Fuentes municipales dicen que la situación inestable de Sánchez no es la mejor para negociar

Cosa distinta sucede con la cuestión de la ubicación alternativa, que si bien tampoco es un tema sencillo, tiene más visos de encontrar una solución. El Ayuntamiento trabaja actualmente con la posibilidad de que sea Zubieta el lugar donde puedan trasladarse las nuevas instalaciones militares.

El Ministerio de Defensa ya ha descartado completamente la opción de la loma de Antondegi, en Martutene, por lo que los terrenos de Eskuzaitzeta, donde irá la futura cárcel y se construye la incineradora, son los suelos que se postulan ahora mismo como la opción preferente.
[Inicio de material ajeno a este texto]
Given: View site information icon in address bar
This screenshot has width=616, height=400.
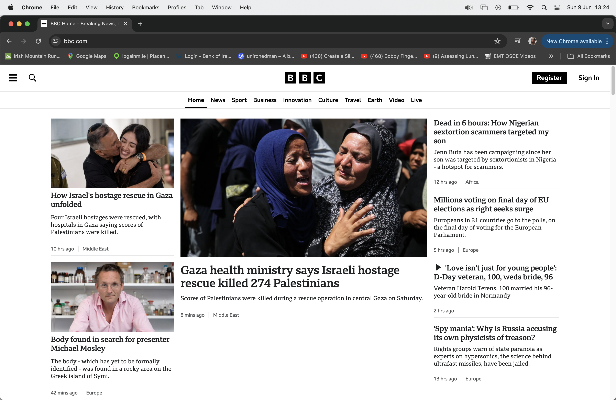Looking at the screenshot, I should pyautogui.click(x=56, y=41).
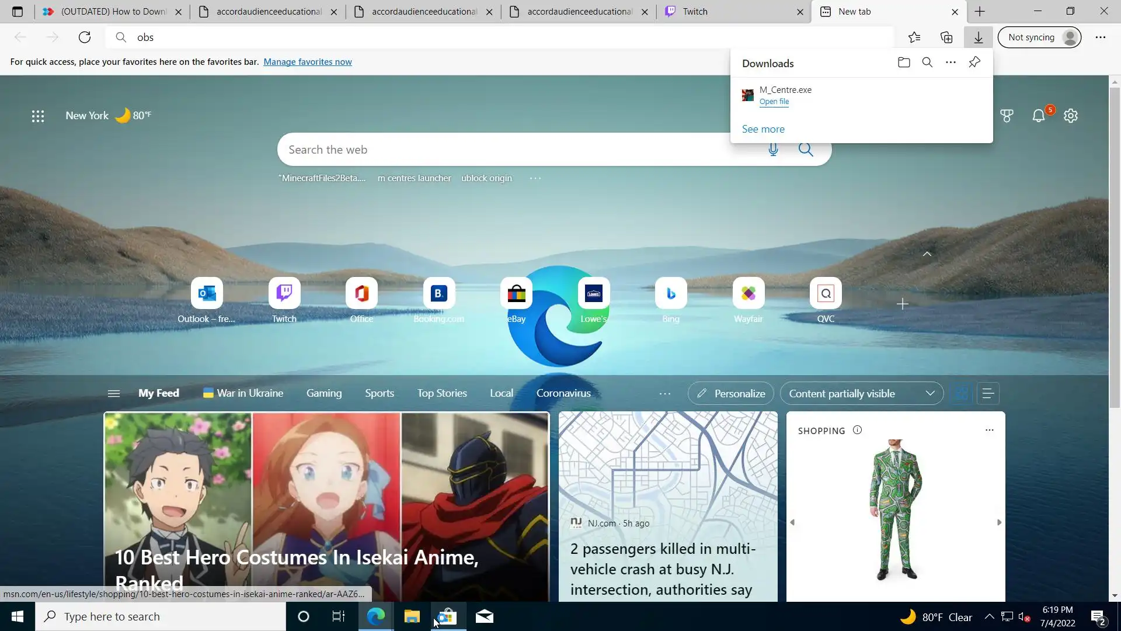Collapse quick links with the chevron arrow
Screen dimensions: 1121x631
(x=927, y=254)
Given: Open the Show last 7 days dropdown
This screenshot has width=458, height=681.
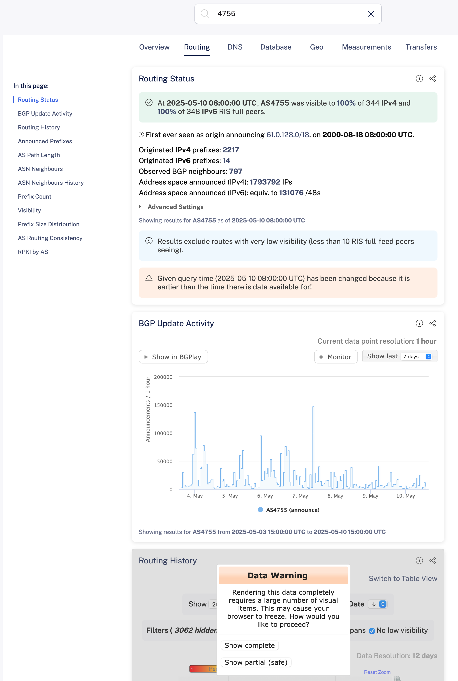Looking at the screenshot, I should [417, 357].
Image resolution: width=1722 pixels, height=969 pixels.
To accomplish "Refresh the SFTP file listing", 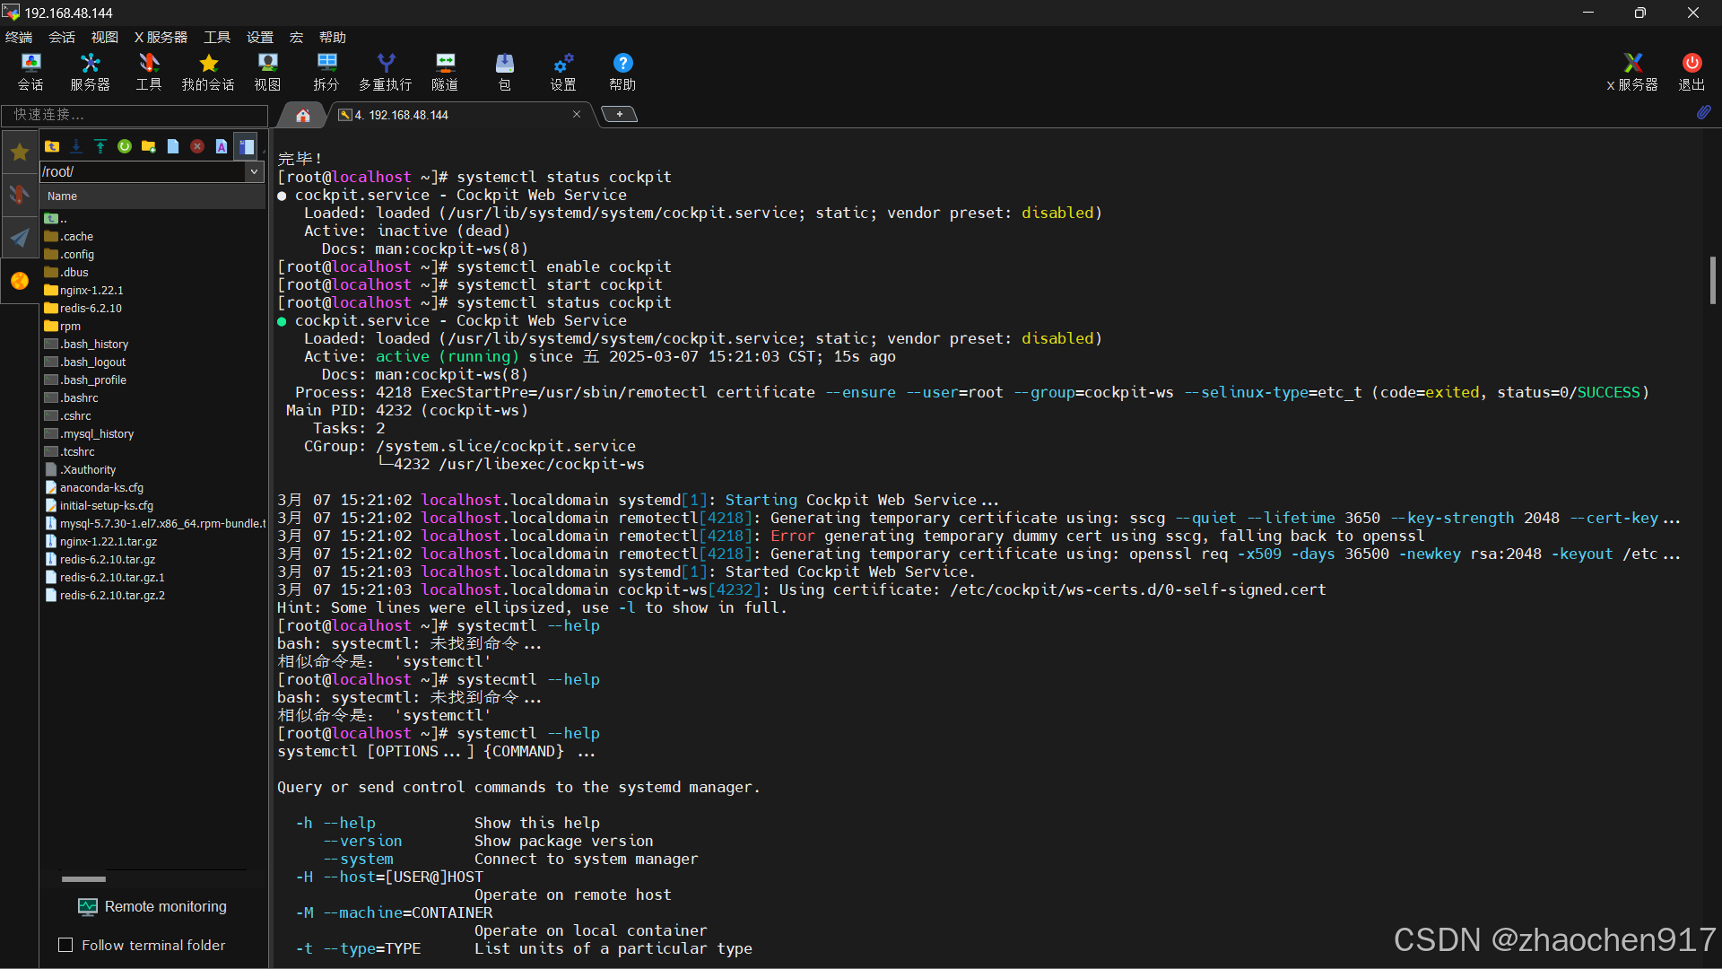I will (x=125, y=146).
De hecho, el Estado dispone aquí de un gran solar de 28 hectáreas en el que está previsto que se construya la nueva prisión, aunque se desconoce cuáles serán sus dimensiones finales y si daría para albergar ambos proyectos.

Gobierno débil

Fuentes municipales explican, por otra parte, que la actual situación política del Estado tampoco ayuda a crear un clima propicio para alcanzar acuerdos de envergadura, como este de los cuarteles de Loiola, entre el gobierno municipal y el de Pedro Sánchez.

La incertidumbre sobre cuánto durará la legislatura socialista debido la debilidad parlamentaria con la que se sostiene su Gobierno, los resultados electorales en Andalucía y las dificultades para sacar adelante los Presupuestos 2019 no son factores que ayuden a lubricar precisamente la negociación con Defensa.

Cierto es, sin embargo, que este ha sido el primer Gobierno Central que ha tenido a bien promover una reunión entre el titular del Ministerio de Defensa y el alcalde donostiarra, después de dos décadas sin un mínimo avance de la cuestión. Han sido dos las citas que han mantenido Margarita Robles y Eneko Goia, y todavía queda pendiente una tercera, cuya fecha no ha sido concretada.